September 3, 1907



John Dugan, Recently Divorced, Ar-
rested After His Wedding With
Margaret Delougherty -- It
Is Claimed Woman Is
of Unsound Mind.

The priest who administered the last spiritual advices to Mrs. Catherine Delougherty, of No. 1208 Guinotte street, missed her funeral yesterday morning because Marguerite Delogherty, daughter of the dead woman, was in such a hurry to get married that she had the ceremony advanced a half hour and the sexton had thrown the sod over the coffin before the holy man arrived. Friends of Mrs. Delougherty during her lifetime were astonished when they went to the house at the appointed hour, and later drove hurriedly to St. Mary's cemetery, only to find the grave filled in and the cemetery officials in charge.

"Miss Delougherty drove to the county court house," the sexton told the belated mourners, "at least that is the address her escort gave to the driver."


The Delougherty funeral was set for 10 o'clock yesterday morning. Mrs. Delougherty, 71 years old, had died Saturday night, but no wake had yet been held. The dead woman owned a large amount of real estate and was reputed to have a large sum of ready money in the bank.

Marguerite Delougherty is 35. For several months John Dugan, a switchman, employed by the Missouri Pacific railway, had boarded at the Delougherty home. Three months ago his wife, who was but 25, secured a divorce.

Yesterday morning, for a reason unknown at the time, Miss Delougherty gave orders for the funeral procession to leave the house at 9:30 o'clock. She rode in a carriage with neighbors. Dugan occupied a carriage alone in the seat of the procession.

At the grave the few friends who had arrived in time to accompany the body remonstrated with the daughter to await the coming of the priest, but she declared in authoritative manner that his coming did not matter and ordered the sexton to fill up the grave. At this juncture, as the little group of friends looked on bewildered, Dugan advanced and handed Miss Delougherty into his own carriage and told the driver to take them to the court house. The little group of friends sadly departed.


A marriage license was at once procured and by the time the priest had arrived at the cemetery, Miss Delougherty was being married to Dugan by the Rev. H. S. Chruch, of No. 328 Park avenue, who had been called to the office of the license clerk while the necessary papers were being filled in and approved.

As the priest turned away from the covered grave the daughter re-entered her carriage at the court house and she and her husband drove toward the Delougherty home. The stopped at several houses and invited their friends to a bridal feast. Before the carriage reached the home a case of beer and a jug of liquor had been taken on.

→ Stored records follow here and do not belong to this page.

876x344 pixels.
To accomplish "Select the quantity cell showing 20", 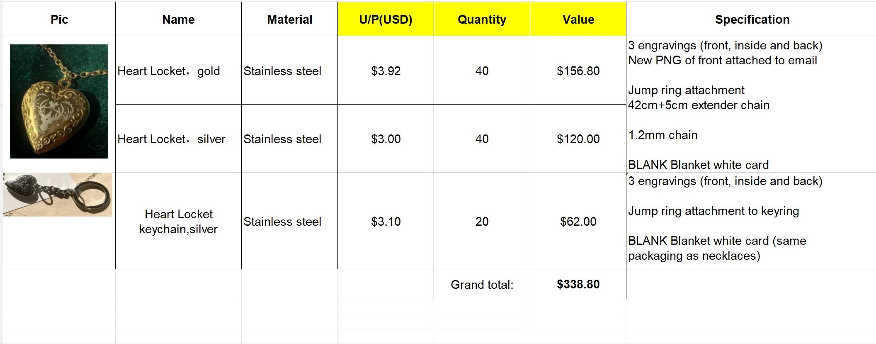I will pos(482,221).
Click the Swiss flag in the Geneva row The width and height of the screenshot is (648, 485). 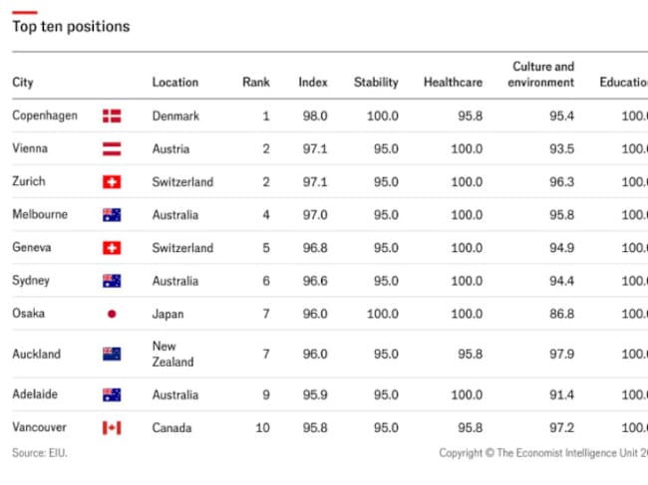pyautogui.click(x=112, y=248)
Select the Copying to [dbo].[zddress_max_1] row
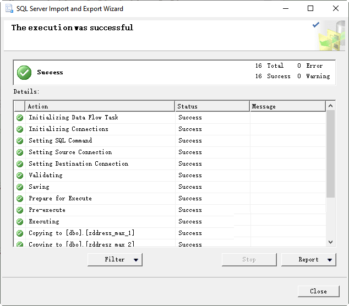The height and width of the screenshot is (306, 349). (x=81, y=233)
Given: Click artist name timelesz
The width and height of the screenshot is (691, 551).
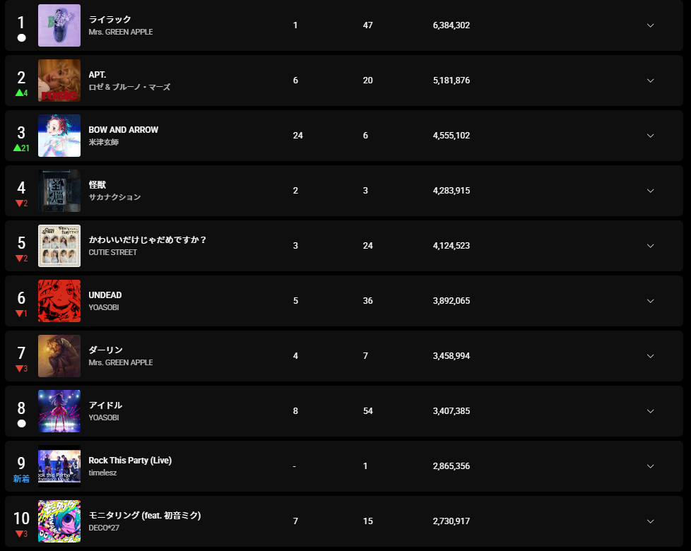Looking at the screenshot, I should 102,473.
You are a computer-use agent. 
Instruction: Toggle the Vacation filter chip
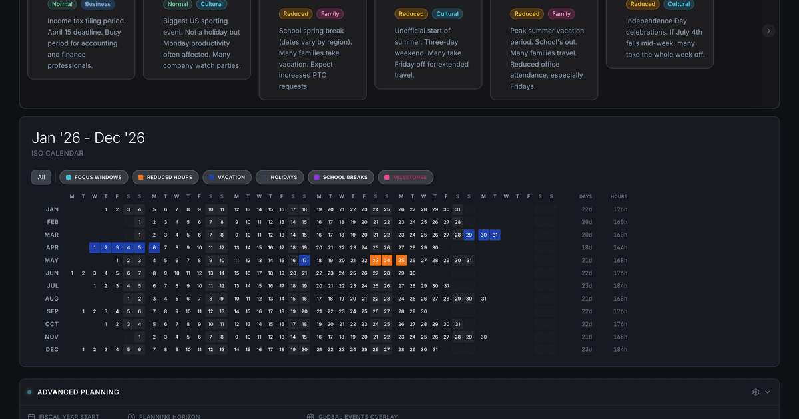point(226,177)
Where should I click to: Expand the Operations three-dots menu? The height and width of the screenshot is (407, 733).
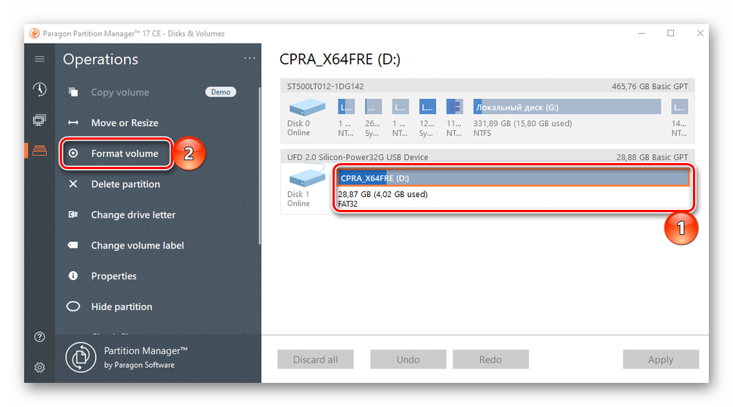tap(249, 59)
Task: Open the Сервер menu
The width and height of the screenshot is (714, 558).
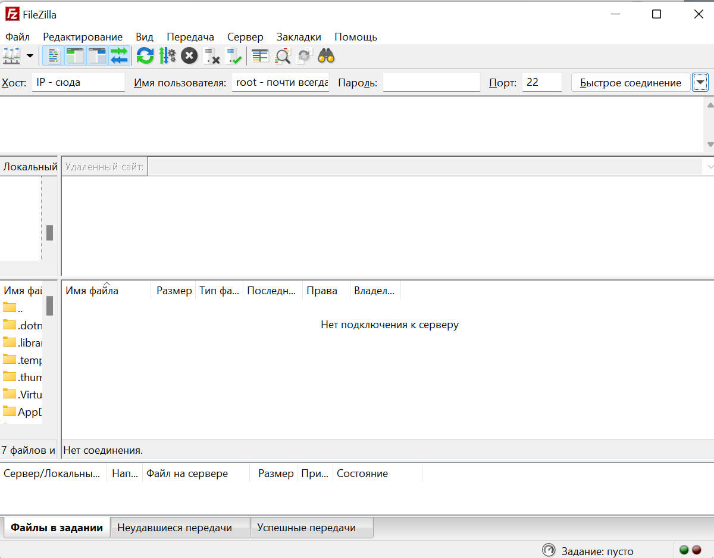Action: pyautogui.click(x=245, y=37)
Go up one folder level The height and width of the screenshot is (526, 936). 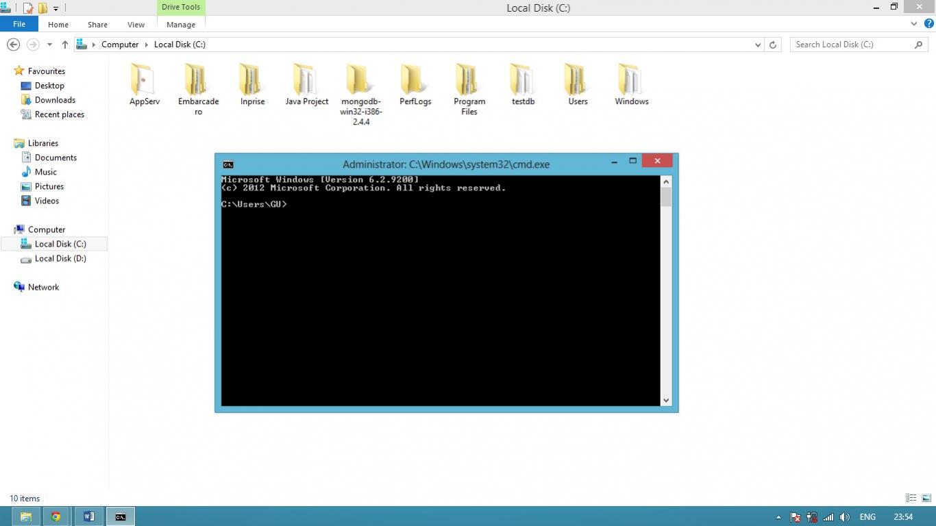coord(65,45)
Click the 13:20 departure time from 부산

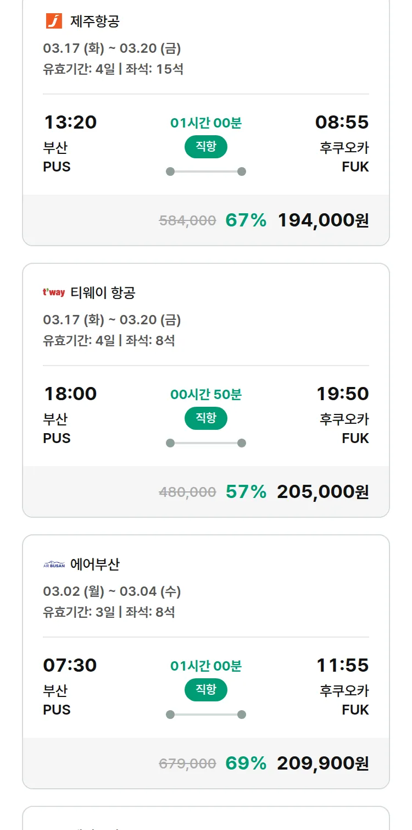pos(70,122)
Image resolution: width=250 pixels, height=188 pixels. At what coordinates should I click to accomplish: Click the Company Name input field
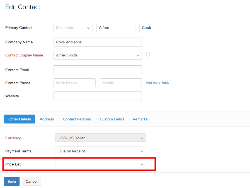[x=98, y=42]
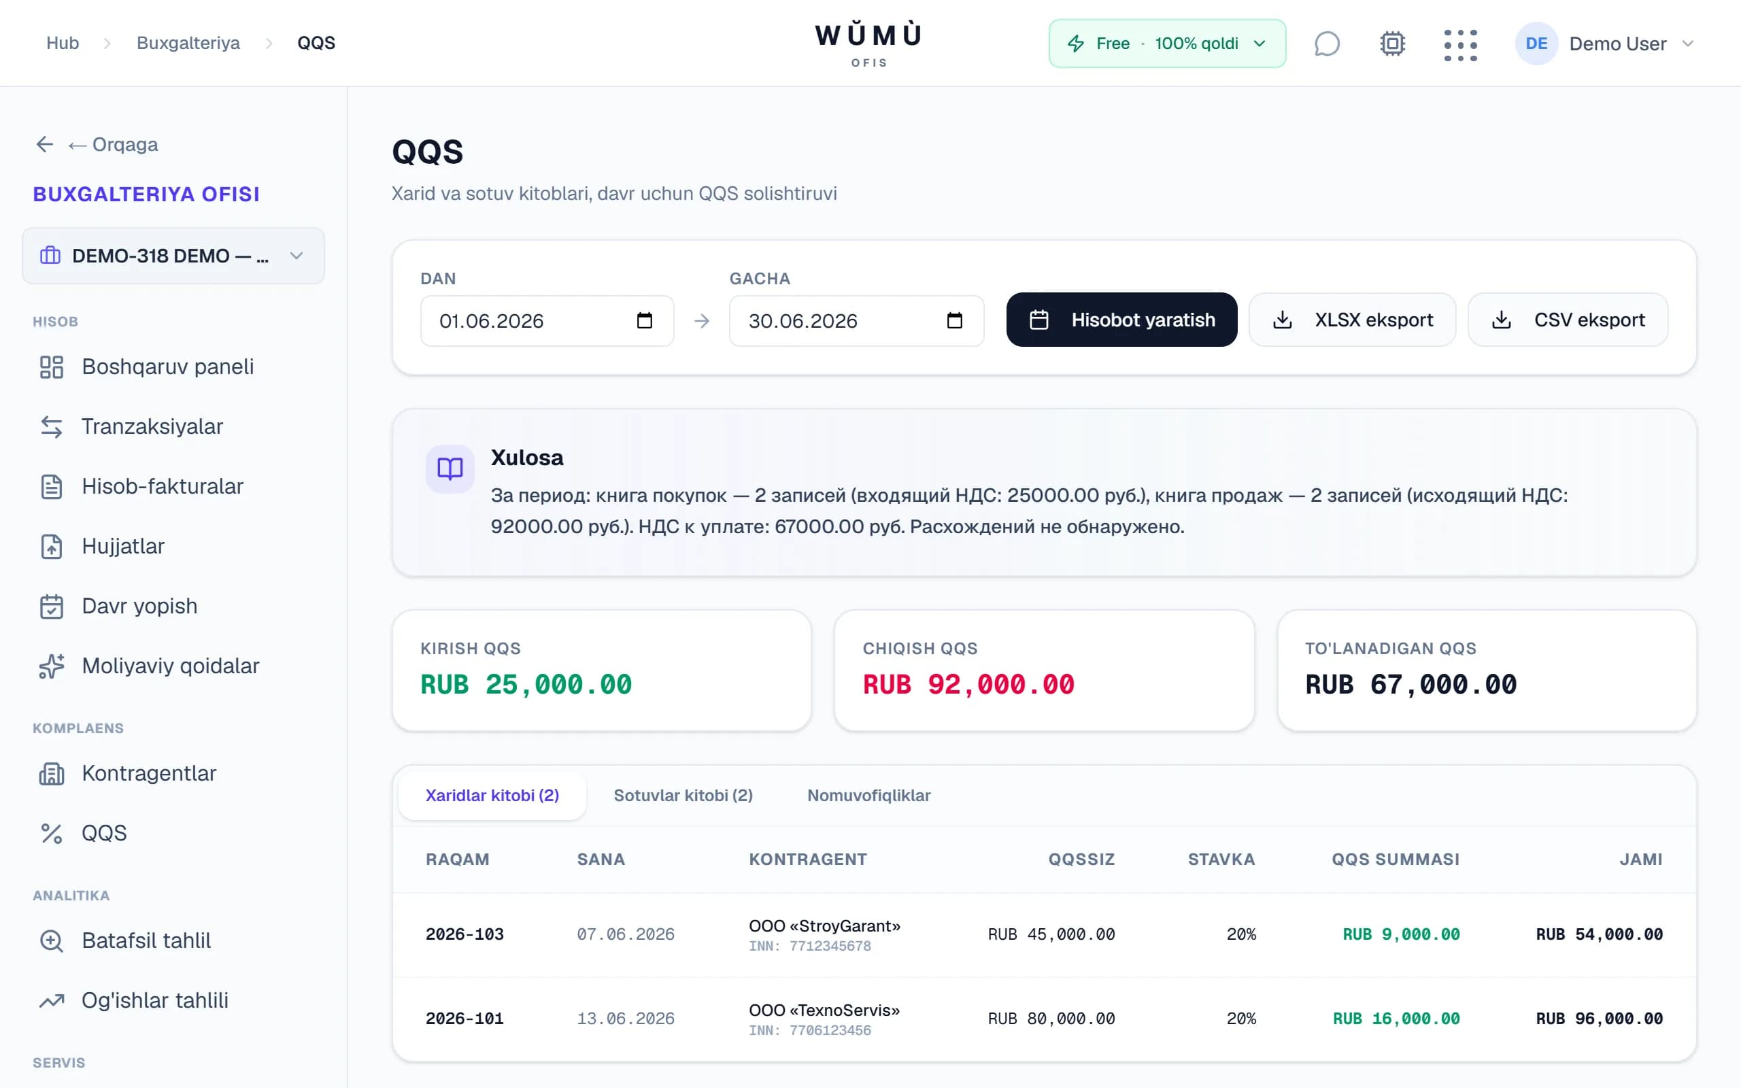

The presence of negroes mingling with white persons at the marriiage festivities attracted neighborhood attention and soon the information of a carousal at the Delougherty home was telephoned to President E. R. Weeks, of the Humane Society. Here the troubles of the married pair began. For President Weeks had investigated the Delougherty girl before, and had on his desk the opinion of a medical man that she is of unsound mind. On two occasions, President Weeks said, neighbors called his attention to Miss Delougherty's condition, and he later called in Dr. J. F. Sawyer, Fifth street and Lydia avenue, who was the Delougherty family physician. He readily gave his opinion that the girl is not always mentally reasonable.


W. H. Gibbens, assistant Humane officer, was dispatched to the Delougherty home, and soon after Patrolman Fitzgerald arrived and placed the bridegroom under arrest. He was locked up for investigation. Today a charge may be placed against, or, at the expiration of twenty-four hours, he must be released.

President Weeks said he may act under the statute which prevents the marriage of one of unsound mind or on the grounds that the probate court should become custodian of the property of the deceased.

J. W. Hogan, an assistant county prosecutor who investigated the arrest, stated that the marriage of an imbecile is not void, but that the marriage may at once be canceled by authorities if the case is proven.

Neighbors of the Deloughertys stated last night that recently the aged woman showed bruised arms and stated to them that she had been beaten. That, they say, was three weeks ago. Immediately, the neighbors state, Mrs. Delougherty was reported ill and that she was never able to leave her bed.

The bride remained last night in her mother's death chamber alone after the arrest of the groom.